Alibaba founder Jack Ma has his hand in media properties like movies, TV, online video -- and now, newspapers. Here, he attends the company's initial price offering at the New York Stock Exchange, Sept. 19, 2014, in New York City. Andrew Burton/Getty Images

Alibaba Group founder Jack Ma, China's richest man, has often been compared to Amazon's Jeff Bezos as the kings of e-commerce in their respective countries. But despite the success of their internet businesses turning both men into billionaires many times over, they seem determined to build media empires, as well. And Ma's blueprint looks a lot like Bezos'.

After establishing its dominance in online shopping, Amazon developed its own online video-on-demand service and has invested heavily in original programming, such as the critically acclaimed series "Transparent." In 2013, Bezos personally bought the Washington Post for $250 million, and optimized it for Amazon devices like the Fire Tablet. Last year, Alibaba scooped up one of China's biggest online video companies, Youku Tudou, last year and also has established its own film production company. Early Friday, Ma followed suit on the venerable newspaper front.

Alibaba announced it has agreed to acquire the South China Morning Post, a 112-year-old English-language paper that's highly influential in the region despite its circulation of about 110,000. Financial terms were not disclosed. While it's been criticized for soft-pedaling certain issues — particularly in recent years — the SCMP has been willing to address others such as human rights and Tiananmen Square anniversaries that the mainland China press won't touch.
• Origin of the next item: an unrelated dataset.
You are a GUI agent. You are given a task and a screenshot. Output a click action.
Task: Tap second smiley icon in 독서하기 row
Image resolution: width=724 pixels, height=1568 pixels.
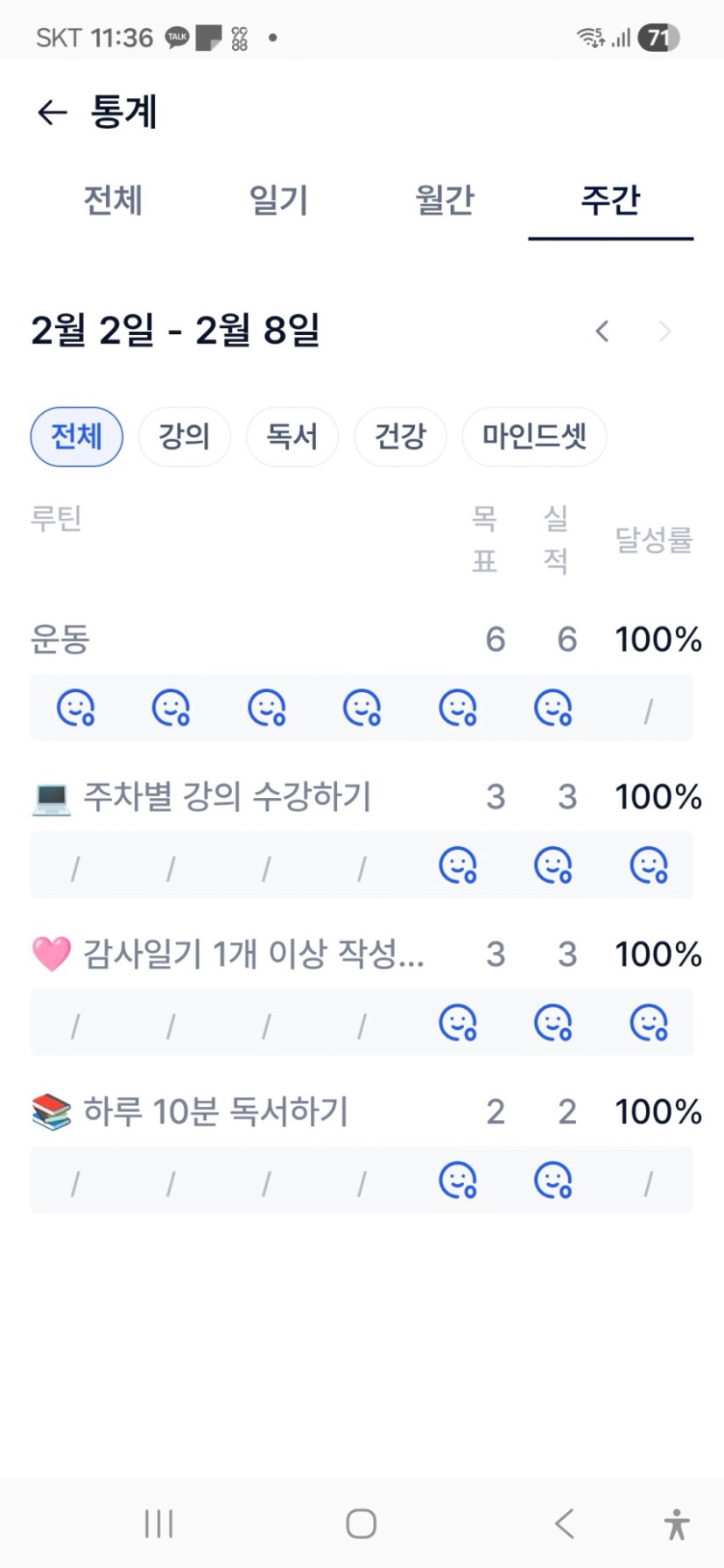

But that might change, the New York Times reported, as Alibaba Vice Chairman Joseph Tsai said he'd like to present a different picture of China than what currently is reported in the Western press. Tsai denied any plans to censor the editorial side, but Ma has spoken often about the need to improve perceptions of China by Western audiences — exactly the SCMP's target market. Bezos hasn't appeared to meddle in the Washington Post's reporting, but then again, he's not trying to burnish the U.S. image for business reasons. Bezos has instead focused on growing the Washington Post's digital traffic — something in which Ma also appears interested as he already has said he'll get rid of the SCMP's strict paywall.

Gil Luria, who covers Alibaba for Los Angeles brokerage Wedbush Securities, says while the newspaper deal fits in with Alibaba's acquisition strategy, its potential as a vehicle to boost China's image shouldn't be overlooked.

"Beyond adding content and distribution, I also suspect the acquisition may have something to do with managing perceptions of China to the rest of the world," he said in an email to International Business Times. "SCMP has an important English-language publication at a time where many people outside of China are looking for good sources of information on China."

Movie Moguls

The SCMP deal wasn't Alibaba's only major media announcement of the day. Earlier Friday, Ma, Chinese film company Huayi Bros. and Chinese tech conglomerate Tencent Holdings agreed to form a new Hong Kong-listed firm to produce movies for local and international markets.

Alibaba Pictures, the conglomerate's filmmaking arm formed when the company acquired a controlling stake in ChinaVision Media Group last March, invested in "Mission: Impossible — Rogue Nation" earlier this year and is currently working on a sequel to Chinese film "Journey to the West: Conquering the Demons." And Alibaba owns about 8 percent of Huayi Bros., a Chinese studio that struck a three-year deal with LA's STX Entertainment earlier this year to co-produce and distribute as many as 15 movies a year.

Alibaba Pictures announced plans in June to raise about $1.6 billion by selling stock to finance future deals, and later that month, the company signed a deal to lease space in Pasadena, California, giving it a physical presence just a few miles from Hollywood.

Amazon is better known for its TV series than its movies, but its in-house production arm, Amazon Studios, announced in January it would begin producing movies for both theatrical release and streaming online. Spike Lee's "Chi-Raq," released last week, was its first original movie.

Alibaba has also followed Amazon into television and online video. Last April, the company and a private equity firm controlled by Ma bought Youku Tudou, and in February, Alibaba made a deal with Shenzhen Media to produce TV dramas that will include prominent product placements and advertisements for products sold through Alibaba's e-commerce channels.

The next step could be the biggest though, as Ma has indicated he potentiall is interested in buying a movie studio. That would be a departure from Bezos' blueprint — so far. But Ma wants to change the way we think about China, and the best way to use Hollywood diplomacy might be to go right to the source. And like Bezos, he can now distribute that content in theaters, online, over cable and now, in print.